DOCUMENT SEGMENT:
Hi! I’m Michael. I’m friends with Helen and company, and I’m excited to be share some of my cooking with you fine people.

This is my kitchen; it’s in Philadelphia. (I mean, so am I.)

I love to cook: saute, steam, fry, bake, cure, smoke, brew, whatever. (You can see evidence of most of those in this picture, actually.) I like to make things myself, to a fault.
But enough about me. Today we’re making consommé. Consommé is the apotheosis of stock, made by clarifying a stock with egg whites. (Yes, egg whites.) It’s something to sip piping hot on a cold, blizzard-y day, but it’s also great as a base for soups and sauces or as a braising liquid.

WORK TO COMPLETE: Update the consommé blog post, starting at "This is my kitchen;" and ending at "a braising liquid.", so that "egg yolks" replaces "egg whites".

Collected data
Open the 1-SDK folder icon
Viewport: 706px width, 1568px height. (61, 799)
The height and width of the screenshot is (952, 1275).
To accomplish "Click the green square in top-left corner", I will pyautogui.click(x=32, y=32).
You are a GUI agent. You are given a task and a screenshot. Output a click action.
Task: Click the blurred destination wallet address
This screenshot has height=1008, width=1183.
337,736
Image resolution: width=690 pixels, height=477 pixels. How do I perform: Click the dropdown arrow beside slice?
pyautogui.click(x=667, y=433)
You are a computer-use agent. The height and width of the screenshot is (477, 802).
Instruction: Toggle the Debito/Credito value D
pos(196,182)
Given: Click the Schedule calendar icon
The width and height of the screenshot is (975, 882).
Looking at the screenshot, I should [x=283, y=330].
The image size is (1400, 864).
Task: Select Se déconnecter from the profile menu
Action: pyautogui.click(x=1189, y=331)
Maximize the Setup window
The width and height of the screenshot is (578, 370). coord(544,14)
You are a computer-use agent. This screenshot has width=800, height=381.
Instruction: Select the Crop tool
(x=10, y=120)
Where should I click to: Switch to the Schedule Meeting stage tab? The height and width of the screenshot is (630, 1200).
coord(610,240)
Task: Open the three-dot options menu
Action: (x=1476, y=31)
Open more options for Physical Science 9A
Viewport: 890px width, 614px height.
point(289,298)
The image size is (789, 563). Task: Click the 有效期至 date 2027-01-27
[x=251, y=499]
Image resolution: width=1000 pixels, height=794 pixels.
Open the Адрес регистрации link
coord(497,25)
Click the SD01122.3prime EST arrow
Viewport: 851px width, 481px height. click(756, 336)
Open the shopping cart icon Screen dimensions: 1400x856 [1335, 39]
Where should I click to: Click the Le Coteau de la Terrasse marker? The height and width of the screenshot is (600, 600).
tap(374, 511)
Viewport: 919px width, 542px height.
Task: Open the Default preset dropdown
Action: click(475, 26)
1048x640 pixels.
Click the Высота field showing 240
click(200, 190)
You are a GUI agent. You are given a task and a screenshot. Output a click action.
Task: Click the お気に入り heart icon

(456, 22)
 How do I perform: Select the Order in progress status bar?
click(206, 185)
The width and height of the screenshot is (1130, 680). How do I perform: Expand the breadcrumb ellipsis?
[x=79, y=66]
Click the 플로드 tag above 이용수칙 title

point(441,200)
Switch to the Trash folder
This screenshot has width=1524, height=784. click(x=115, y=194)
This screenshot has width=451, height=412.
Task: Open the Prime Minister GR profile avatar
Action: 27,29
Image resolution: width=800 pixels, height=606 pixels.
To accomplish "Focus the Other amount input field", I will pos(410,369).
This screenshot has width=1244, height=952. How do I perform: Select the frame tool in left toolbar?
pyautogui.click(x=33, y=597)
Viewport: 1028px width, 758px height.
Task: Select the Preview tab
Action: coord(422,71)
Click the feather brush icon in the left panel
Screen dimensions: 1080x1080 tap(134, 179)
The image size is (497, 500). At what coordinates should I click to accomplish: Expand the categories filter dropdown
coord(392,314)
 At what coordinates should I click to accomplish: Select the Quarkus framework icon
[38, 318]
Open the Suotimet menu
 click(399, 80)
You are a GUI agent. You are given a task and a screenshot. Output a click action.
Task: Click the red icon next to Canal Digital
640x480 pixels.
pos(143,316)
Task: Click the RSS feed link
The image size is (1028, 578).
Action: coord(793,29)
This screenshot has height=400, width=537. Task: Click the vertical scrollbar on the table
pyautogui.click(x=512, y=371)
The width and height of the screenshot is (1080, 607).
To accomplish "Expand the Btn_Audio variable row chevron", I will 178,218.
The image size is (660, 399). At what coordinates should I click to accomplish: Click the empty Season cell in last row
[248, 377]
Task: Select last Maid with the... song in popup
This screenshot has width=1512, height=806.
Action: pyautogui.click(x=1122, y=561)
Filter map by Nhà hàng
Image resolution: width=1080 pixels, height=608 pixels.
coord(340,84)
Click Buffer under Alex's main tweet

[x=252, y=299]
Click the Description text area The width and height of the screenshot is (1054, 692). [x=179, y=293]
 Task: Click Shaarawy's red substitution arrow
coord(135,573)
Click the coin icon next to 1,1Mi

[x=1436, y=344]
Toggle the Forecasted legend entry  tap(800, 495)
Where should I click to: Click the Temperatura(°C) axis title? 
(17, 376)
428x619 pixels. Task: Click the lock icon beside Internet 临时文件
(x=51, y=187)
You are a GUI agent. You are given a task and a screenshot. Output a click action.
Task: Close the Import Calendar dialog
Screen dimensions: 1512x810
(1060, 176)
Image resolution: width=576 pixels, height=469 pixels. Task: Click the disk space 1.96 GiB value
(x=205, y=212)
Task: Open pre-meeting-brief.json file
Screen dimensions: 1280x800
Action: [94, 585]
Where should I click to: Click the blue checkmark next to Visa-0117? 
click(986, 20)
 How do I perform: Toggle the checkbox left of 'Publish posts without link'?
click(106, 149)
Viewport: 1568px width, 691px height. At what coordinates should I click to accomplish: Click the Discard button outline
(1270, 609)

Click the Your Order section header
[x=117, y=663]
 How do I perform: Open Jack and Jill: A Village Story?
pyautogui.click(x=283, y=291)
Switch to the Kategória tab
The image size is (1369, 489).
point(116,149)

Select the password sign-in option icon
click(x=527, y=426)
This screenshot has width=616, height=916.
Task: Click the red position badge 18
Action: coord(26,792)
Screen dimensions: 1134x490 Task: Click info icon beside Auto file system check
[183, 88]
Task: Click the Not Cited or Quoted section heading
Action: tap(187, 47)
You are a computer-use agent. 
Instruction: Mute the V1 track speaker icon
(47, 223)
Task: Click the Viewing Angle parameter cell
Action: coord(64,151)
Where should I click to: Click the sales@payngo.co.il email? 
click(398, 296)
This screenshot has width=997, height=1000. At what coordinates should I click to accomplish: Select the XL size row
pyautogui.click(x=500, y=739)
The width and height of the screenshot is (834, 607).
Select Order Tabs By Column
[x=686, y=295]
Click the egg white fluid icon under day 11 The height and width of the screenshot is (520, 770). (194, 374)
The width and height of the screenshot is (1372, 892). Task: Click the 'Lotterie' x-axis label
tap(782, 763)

TASK RESULT:
This is my kitchen; it’s in Philadelphia. (I mean, so am I.)

I love to cook: saute, steam, fry, bake, cure, smoke, brew, whatever. (You can see evidence of most of those in this picture, actually.) I like to make things myself, to a fault.
But enough about me. Today we’re making consommé. Consommé is the apotheosis of stock, made by clarifying a stock with egg yolks. (Yes, egg yolks.) It’s something to sip piping hot on a cold, blizzard-y day, but it’s also great as a base for soups and sauces or as a braising liquid.